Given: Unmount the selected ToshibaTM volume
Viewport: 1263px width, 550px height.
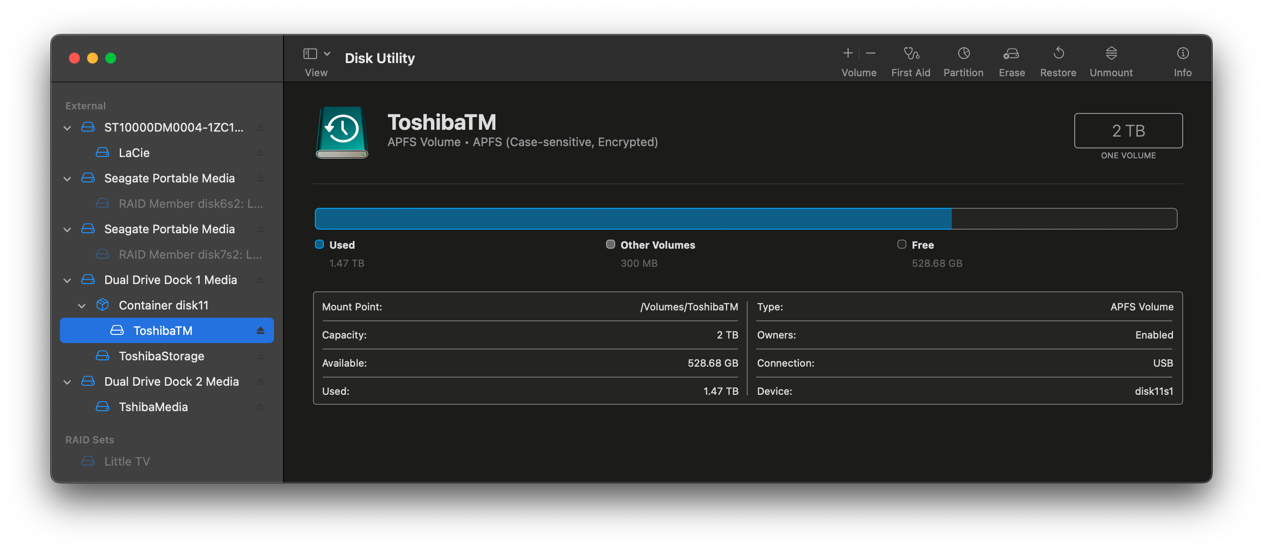Looking at the screenshot, I should (x=1111, y=53).
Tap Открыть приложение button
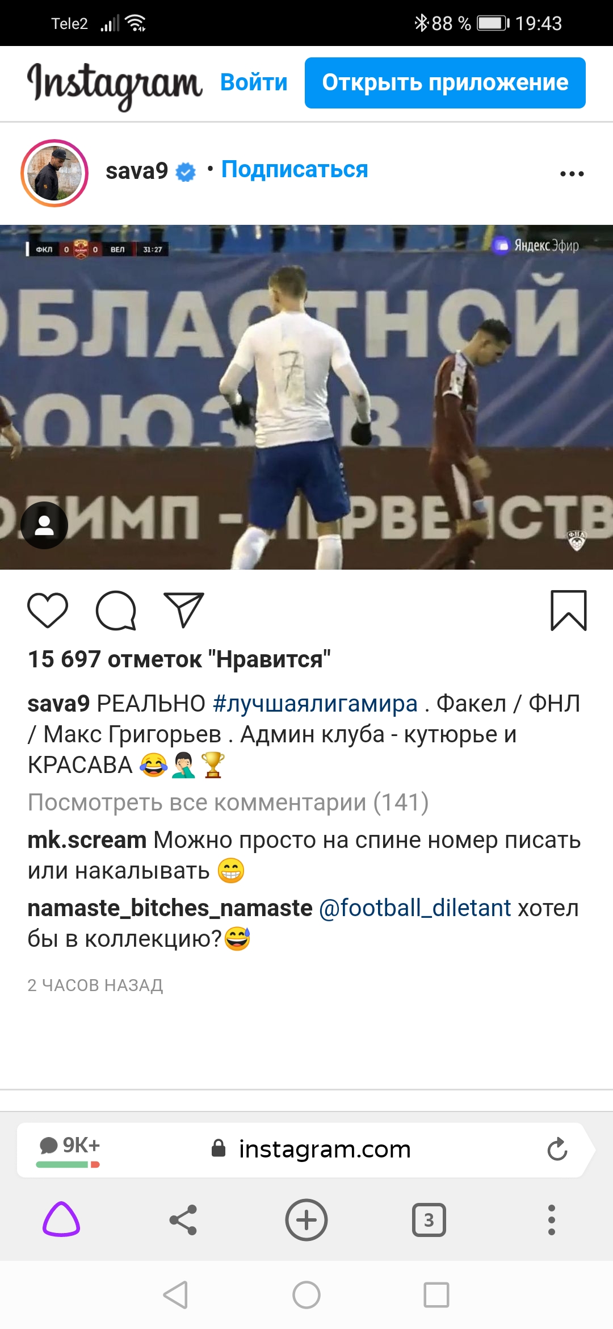The width and height of the screenshot is (613, 1329). click(x=445, y=83)
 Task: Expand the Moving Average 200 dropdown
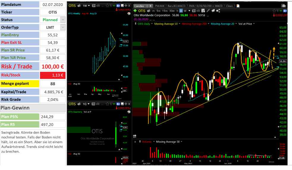click(209, 24)
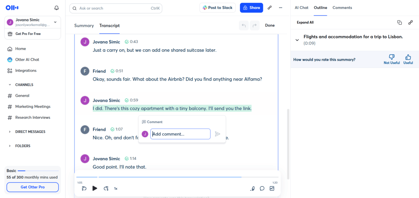Copy the outline using copy icon
The width and height of the screenshot is (419, 198).
(399, 23)
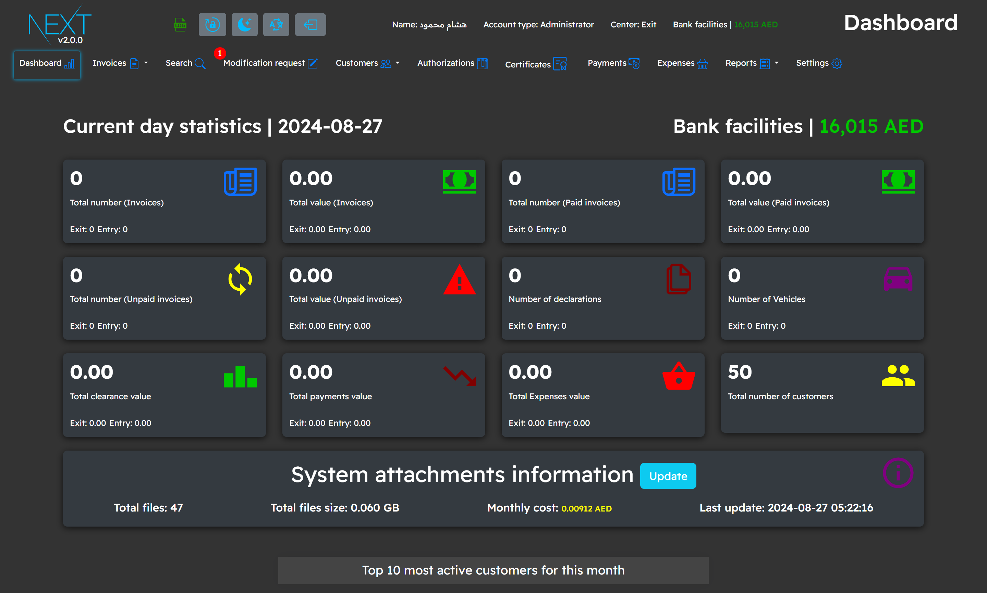Image resolution: width=987 pixels, height=593 pixels.
Task: Open the Modification request page
Action: tap(270, 63)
◇ ◇ ◇ ◇ ◇ ◇ ◇
**Exercise objective:**
Repeat the entire listing above word for word, without the pictures.

**Solution to this exercise:**
Given: Unmount the selected ToshibaTM volume
Viewport: 1263px width, 550px height.
Looking at the screenshot, I should (x=1111, y=53).
Tap Открыть приложение button
The width and height of the screenshot is (613, 1329). click(x=445, y=83)
 Task: Expand the Moving Average 200 dropdown
click(209, 24)
Copy the outline using copy icon
The width and height of the screenshot is (419, 198).
(399, 23)
Image resolution: width=987 pixels, height=593 pixels.
Task: Open the Modification request page
Action: tap(270, 63)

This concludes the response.